J.C. Chandor a une façon bien à lui de travailler avec ses acteurs.

«Mes scénarios sont un peu vagues, et ce que vous voyez à l'écran est pas mal ce que je donne aux acteurs en partant, dit-il. Je ne leur donne pas beaucoup de détails pour construire leurs personnages. Quand ils plongent et se mettent à me poser des questions, ils découvrent habituellement mon intention première. Mais je veux qu'ils y arrivent par eux-mêmes. Et quand ils commencent à avoir une emprise sur leurs personnages, je peux leur dire exactement ce que j'avais en tête.»

«Il nous a vraiment laissé la liberté d'explorer, renchérit Jessica Chastain. Parfois un auteur-cinéaste veut qu'on fasse ce qu'il avait en tête quand il écrivait son film, mais c'est juste la façon dont lui jouerait le rôle. J.C. ne nous explique pas tout parce qu'il ne veut pas freiner notre instinct. C'est ce que je trouve excitant.»

Ainsi, pour Chandor, Abel Morales était un Sud-Américain arrivé aux États-Unis assez jeune pour faire fi de son passé et devenir un vrai Américain.

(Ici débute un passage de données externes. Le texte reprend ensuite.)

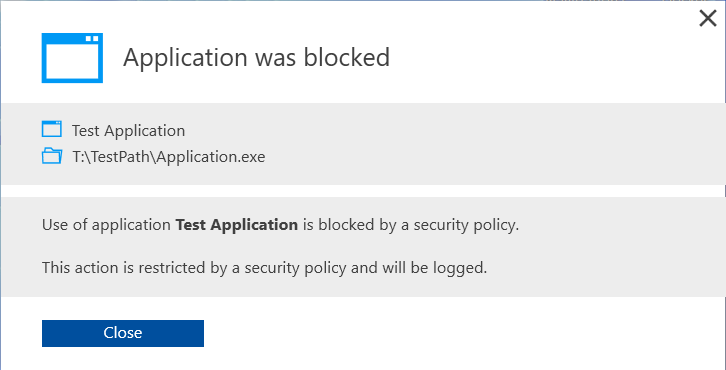Click the large blue application window icon

tap(72, 58)
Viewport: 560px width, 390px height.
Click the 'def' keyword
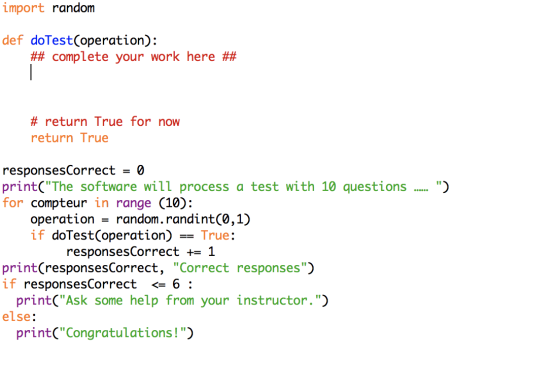pos(12,40)
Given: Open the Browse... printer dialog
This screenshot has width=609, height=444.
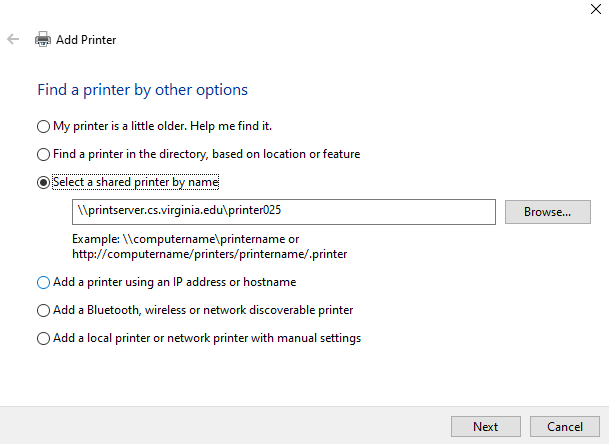Looking at the screenshot, I should click(547, 212).
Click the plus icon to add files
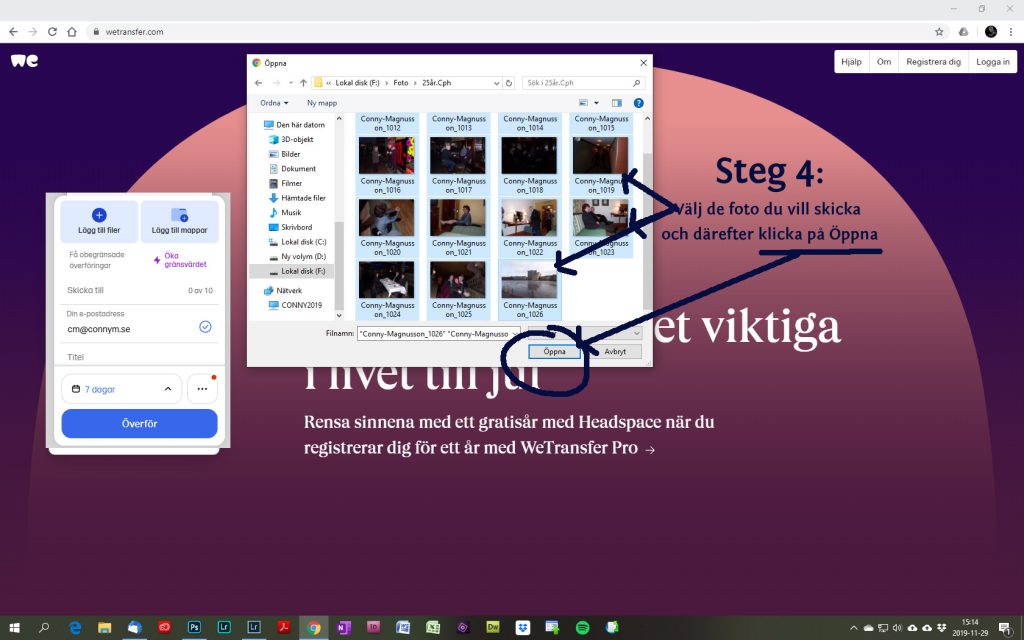This screenshot has width=1024, height=640. tap(99, 215)

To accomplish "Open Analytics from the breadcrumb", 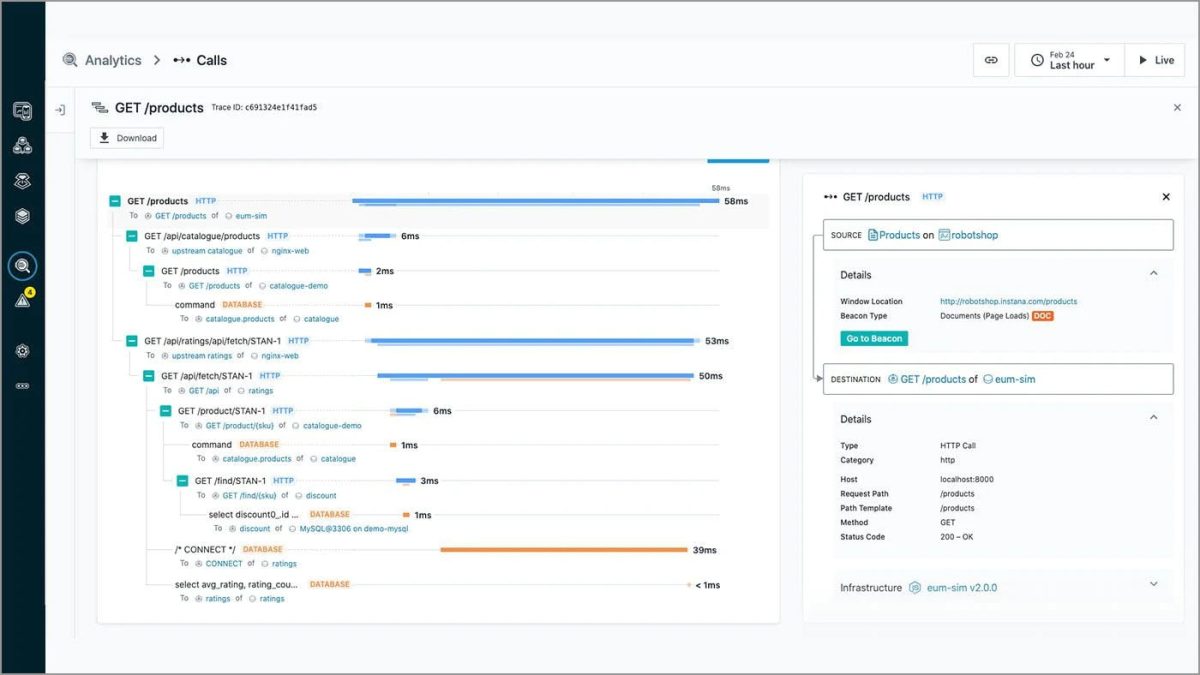I will (113, 60).
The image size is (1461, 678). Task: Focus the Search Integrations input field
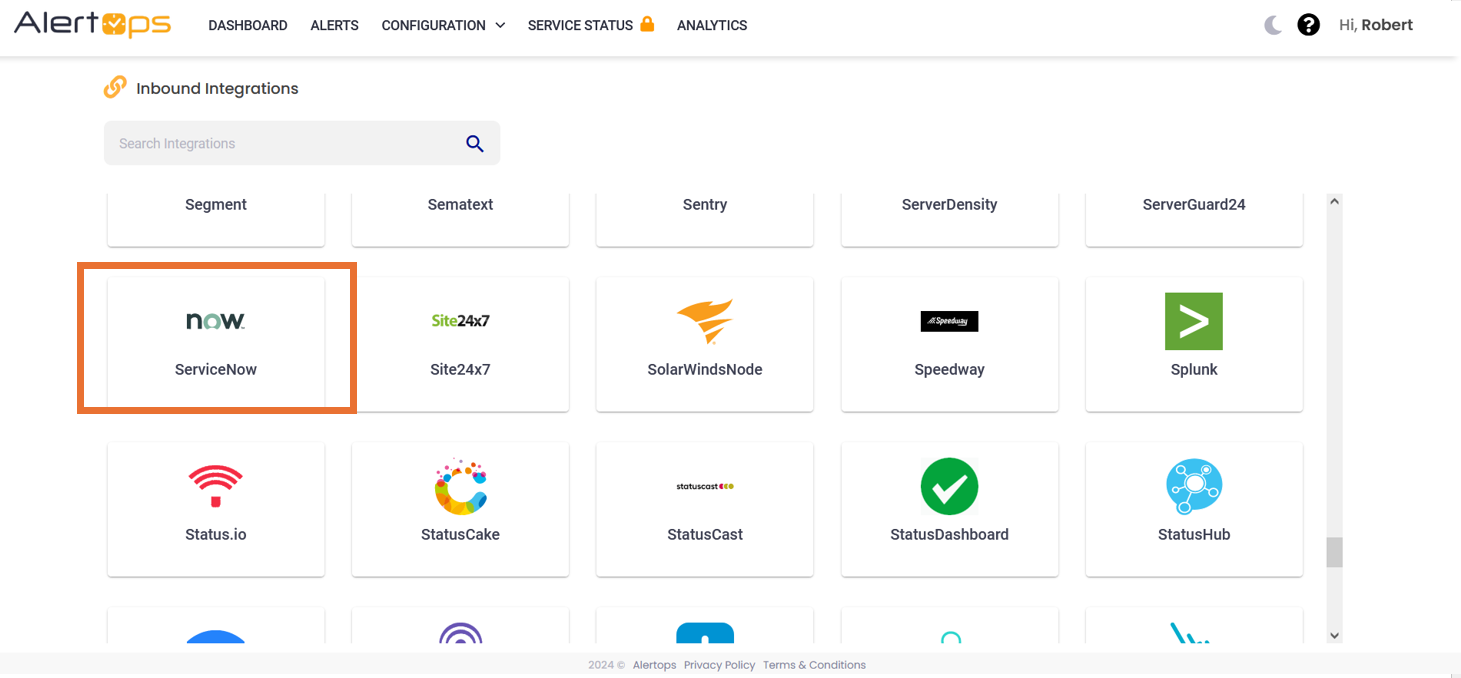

Isaac, lui, a vu en Abel un enfant colombien que ses parents ont envoyé vivre chez une tante ou un oncle aux États-Unis pour le protéger de la Violencia, la guerre civile qui a fait 200 000 victimes en Colombie de 1948 à 1958. Aucune de ces hypothèses n'est précisée dans le film, mais les deux hommes avaient surtout en tête un personnage qui a vu New York s'épanouir dans les années 60 avant d'en connaître la déchéance, précipitée par la criminalité et l'exode de ses citoyens.

Malgré la tension qui le parcourt d'un bout à l'autre et ce que suggère son titre, A Most Violent Year n'est pas un film dans lequel l'hémoglobine coule à flots. «Je joue sur les attentes du public qui est presque assoiffé de sang quand il entre dans la salle de cinéma», lance Chandor dans un grand sourire

Oscar Isaac acquiesce: «Comme il nous l'a dit, on pense que c'est un film de gangsters, mais finalement ce n'en est pas un. C'est presque un film pacifiste...»

Les frais de voyage ont été payés par Remstar Films.

Un couple électrisant

J.C. Chandor planchait sur le scénario d'A Most Violent Year depuis quelques années déjà quand, en mai 2013, il a croisé Jessica Chastain tout à fait par hasard dans une réception à Cannes, où il était venu présenter son deuxième long métrage, All Is Lost.

«Je ne sais trop pourquoi ni comment, mais finalement je lui ai aussitôt offert le rôle d'Anna, raconte le réalisateur et scénariste. C'est comme si tout avait cliqué, peut-être à cause des questions qu'elle m'a posées sur mon film à venir...»

Il ne lui restait qu'à trouver celui qui incarnerait Abel, le mari d'Anna. Chandor avait proposé le rôle à Javier Bardem avant même d'avoir écrit son scénario. Une erreur, confesse-t-il: Bardem avait déjà en tête son propre film, différent du sien, quand ils se sont revus. Ce constat commun s'est fait de façon amicale, assure Chandor.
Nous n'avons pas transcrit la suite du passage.